A bill before the New York State Assembly would, if passed, have major implications for a variety of financing transactions in the Empire State. Titled the End Loan Sharking Act, Assembly Bill 9585 would subject a variety of products to the state's usury limits and licensing requirements. Among other things, the bill would:

1. Apply the state's usury limits (both civil and criminal) to "financing arrangements." This term would be broadly defined to include not only the lending or advancing of money, but also a number of products that the bill deems to be equivalent to such transactions such as:

a. merchant cash advances;

b. invoice financing;

c. revenue-based financing;

d. retail installment contracts;

e. earned wage access and similar wage advance transactions;

f. lease-to-own and rent-to-own transactions;

g. rental-purchase transactions;

h. buy-now pay-later transactions;

i. litigation financing; and

j. education income-sharing agreements.

The bill would grant the attorney general with rule-writing authority and the ability to issue guidance to interpret the term "financing arrangements." The bill would also strike provisions from the New York statutes governing rental-purchase agreements that currently prohibit the attorney general from characterizing such transactions as a form of consumer credit or as requiring an annual percentage rate disclosure.

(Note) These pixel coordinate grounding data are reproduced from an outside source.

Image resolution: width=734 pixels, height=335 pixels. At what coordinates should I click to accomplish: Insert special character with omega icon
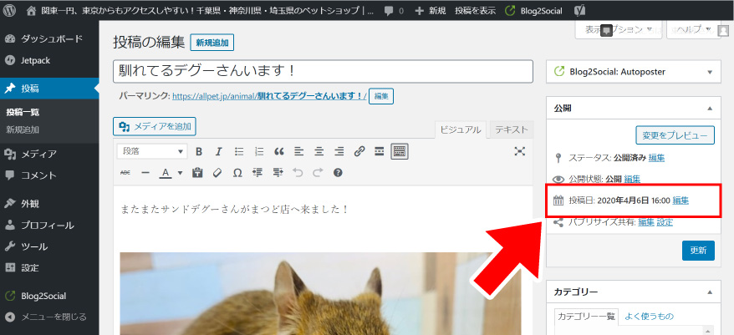pos(237,173)
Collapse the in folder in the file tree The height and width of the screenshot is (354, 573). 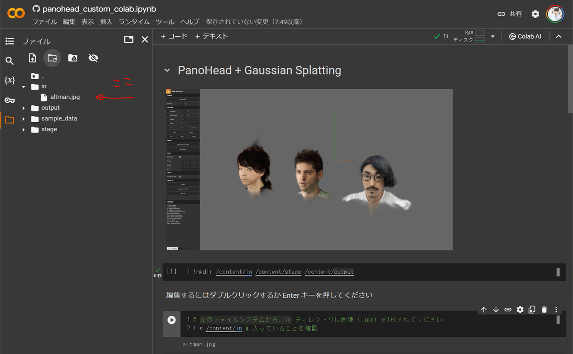point(23,86)
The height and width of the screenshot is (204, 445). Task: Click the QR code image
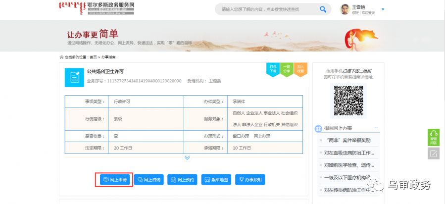(348, 101)
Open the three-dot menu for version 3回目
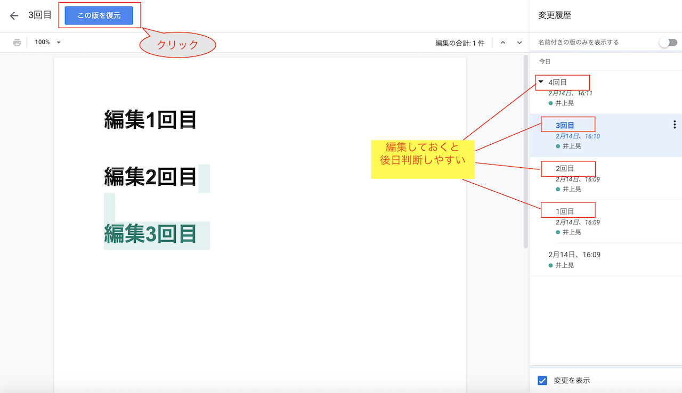682x393 pixels. click(x=675, y=125)
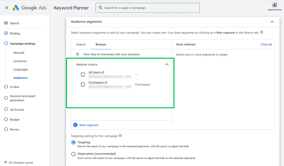Select the Targeting radio button
284x166 pixels.
pyautogui.click(x=73, y=143)
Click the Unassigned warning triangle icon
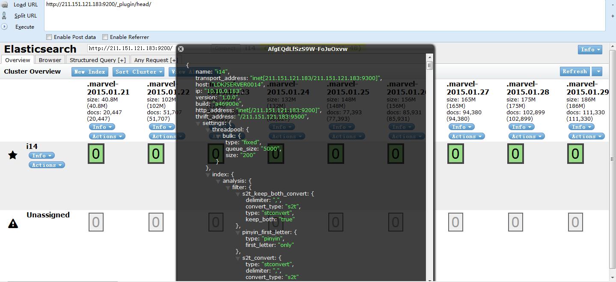 (x=13, y=223)
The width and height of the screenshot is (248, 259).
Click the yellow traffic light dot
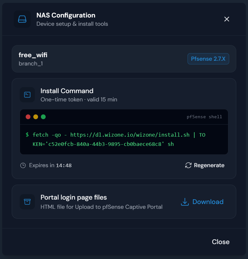click(x=36, y=117)
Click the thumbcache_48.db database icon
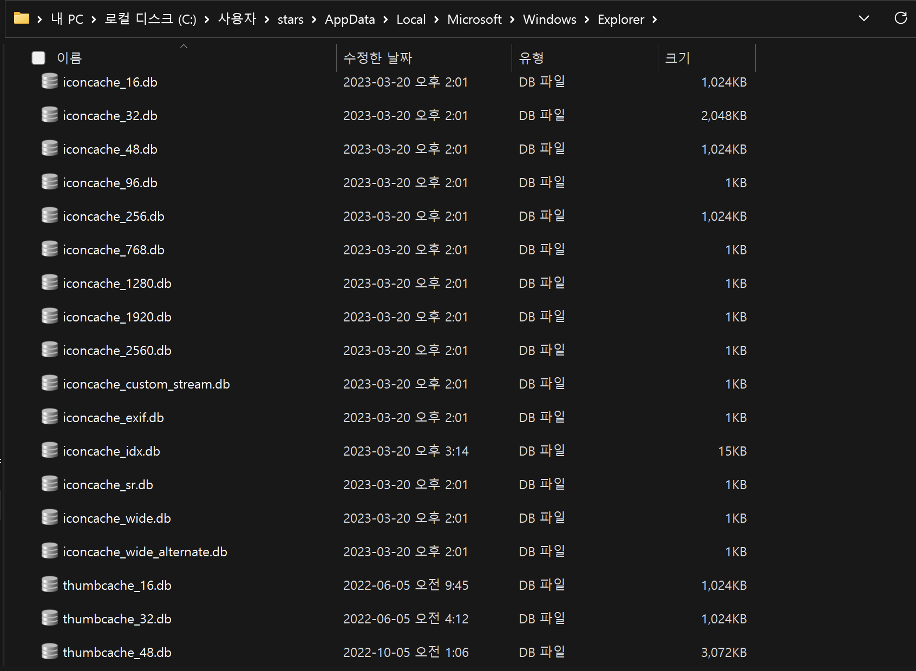The image size is (916, 671). [x=50, y=652]
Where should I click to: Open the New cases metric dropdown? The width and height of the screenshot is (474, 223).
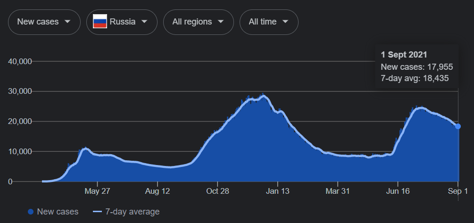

2. Expand the definition of "interest" for usury calculation purposes. As amended, interest would include all amounts charged, taken, or paid, either directly or indirectly and either voluntarily or otherwise, by any person to or for the account of the lender (including any discount applied to amounts advanced in connection with a financing arrangement). It would include fees, charges, tips, renewal charges, credit insurance premiums, debt suspension or similar products, and any other amount paid or payable. For consumer transactions only, interest would also include any ancillary product sold in connection with an extension of consumer credit.

3. Require calculation of the rate of interest on financing arrangements to be done in conformity with the annual percentage rate calculation in the New York commercial financing regulations. The charges identified as components of interest as discussed above would need to be included in this calculation.

4. Amend the licensing requirement of the New York Licensed Lender Act to include any party entering into financing arrangements with individuals in the amount of $25,000 or less (for consumer transactions) or $50,000 or less (for business or commercial purposes). The bill would also establish the criminal usury limit (25% per annum) as the maximum rate for such transactions. Because retail installment contracts are included within the definition of "financing arrangement," this would appear to impose this licensing requirement on retail sellers of motor vehicles, goods, and services. Currently, such entities are largely exempt from licensure under New York's sales finance company licensing laws.

The bill as drafted would become effective immediately, which would represent a near insurmountable compliance challenge, particularly in regard to licensing obligations that did not previously exist. Consumer and commercial financial services providers should monitor this bill closely.